Land Acknowledgment

We acknowledge that the lands on which this project took place are the appropriated homelands of Indigenous Peoples. The northwest corner of the colonial state of Washington, as most of North America, has been home to people displaced and oppressed my European colonizers. Eight tribes and their ancestors have lived upon the Olympic Peninsula for thousands of years. We want to express our deepest respect to those peoples past, present, and future, including the Hoh Tribe, Jamestown S’Klallam Tribe, Lower Elwha Klallam Tribe, Makah Indian Tribe, Quileute Indian Tribe, Quinault Indian Nation, Port Gamble S’Klallam Tribe and the Skokomish Indian Tribe, for their care of these lands throughout the generations.
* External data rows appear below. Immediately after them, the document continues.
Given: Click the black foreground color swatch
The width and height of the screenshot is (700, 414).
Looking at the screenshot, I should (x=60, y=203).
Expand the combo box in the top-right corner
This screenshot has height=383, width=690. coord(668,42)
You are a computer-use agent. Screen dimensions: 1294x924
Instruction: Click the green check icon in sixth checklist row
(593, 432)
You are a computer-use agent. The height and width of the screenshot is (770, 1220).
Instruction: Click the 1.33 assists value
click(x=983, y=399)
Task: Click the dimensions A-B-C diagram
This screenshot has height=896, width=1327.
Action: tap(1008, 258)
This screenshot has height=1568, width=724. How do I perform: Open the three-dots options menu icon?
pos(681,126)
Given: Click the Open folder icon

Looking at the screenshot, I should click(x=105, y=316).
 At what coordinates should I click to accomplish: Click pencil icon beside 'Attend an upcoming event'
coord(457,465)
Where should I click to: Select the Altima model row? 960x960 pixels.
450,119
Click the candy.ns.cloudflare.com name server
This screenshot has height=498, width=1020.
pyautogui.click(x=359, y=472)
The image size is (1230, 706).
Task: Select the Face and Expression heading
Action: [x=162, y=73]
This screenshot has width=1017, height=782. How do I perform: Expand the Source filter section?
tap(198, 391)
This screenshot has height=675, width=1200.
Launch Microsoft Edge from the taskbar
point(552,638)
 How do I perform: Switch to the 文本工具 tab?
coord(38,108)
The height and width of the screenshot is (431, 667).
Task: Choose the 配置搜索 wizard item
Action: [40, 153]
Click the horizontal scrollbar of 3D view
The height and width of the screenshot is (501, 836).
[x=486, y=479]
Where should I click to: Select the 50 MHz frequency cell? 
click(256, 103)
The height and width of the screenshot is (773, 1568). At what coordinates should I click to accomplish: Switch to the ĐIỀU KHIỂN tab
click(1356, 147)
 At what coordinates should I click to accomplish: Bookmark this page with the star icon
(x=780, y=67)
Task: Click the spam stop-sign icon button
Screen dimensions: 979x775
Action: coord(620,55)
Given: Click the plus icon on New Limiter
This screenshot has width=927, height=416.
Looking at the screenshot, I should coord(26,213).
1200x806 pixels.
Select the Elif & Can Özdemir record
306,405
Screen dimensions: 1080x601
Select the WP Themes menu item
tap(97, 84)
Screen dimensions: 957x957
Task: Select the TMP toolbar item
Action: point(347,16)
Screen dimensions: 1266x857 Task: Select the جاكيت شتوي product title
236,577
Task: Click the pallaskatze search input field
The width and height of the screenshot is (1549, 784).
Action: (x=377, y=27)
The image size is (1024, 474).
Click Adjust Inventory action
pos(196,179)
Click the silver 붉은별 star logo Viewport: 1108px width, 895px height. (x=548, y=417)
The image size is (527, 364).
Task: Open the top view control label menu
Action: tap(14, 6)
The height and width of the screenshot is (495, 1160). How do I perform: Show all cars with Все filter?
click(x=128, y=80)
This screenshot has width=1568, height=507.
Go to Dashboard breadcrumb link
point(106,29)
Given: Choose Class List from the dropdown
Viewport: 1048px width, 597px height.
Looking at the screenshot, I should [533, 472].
In an effort to protect their people, culture, and way of life, from further harms of colonization, leaders of these sovereign nations ceded large portions of their ancestral homelands to the United States government in a series of treaties in 1854 through 1856. In 2008 the eight tribes entered into a Memorandum of Understanding with the US National Park Services to establish a framework for cooperative government‐to‐government relationships to promote collaboration in the protection, use, and conservation of natural and cultural resources for the benefit of the present and future generations, among other goals.

Let us learn more about the histories, cultures, and traditions of Indigenous Peoples. Let us strengthen relationships with sovereign tribal nations to work toward solutions to mitigate climate change and its effects on our ecosystem, cultures, and economies.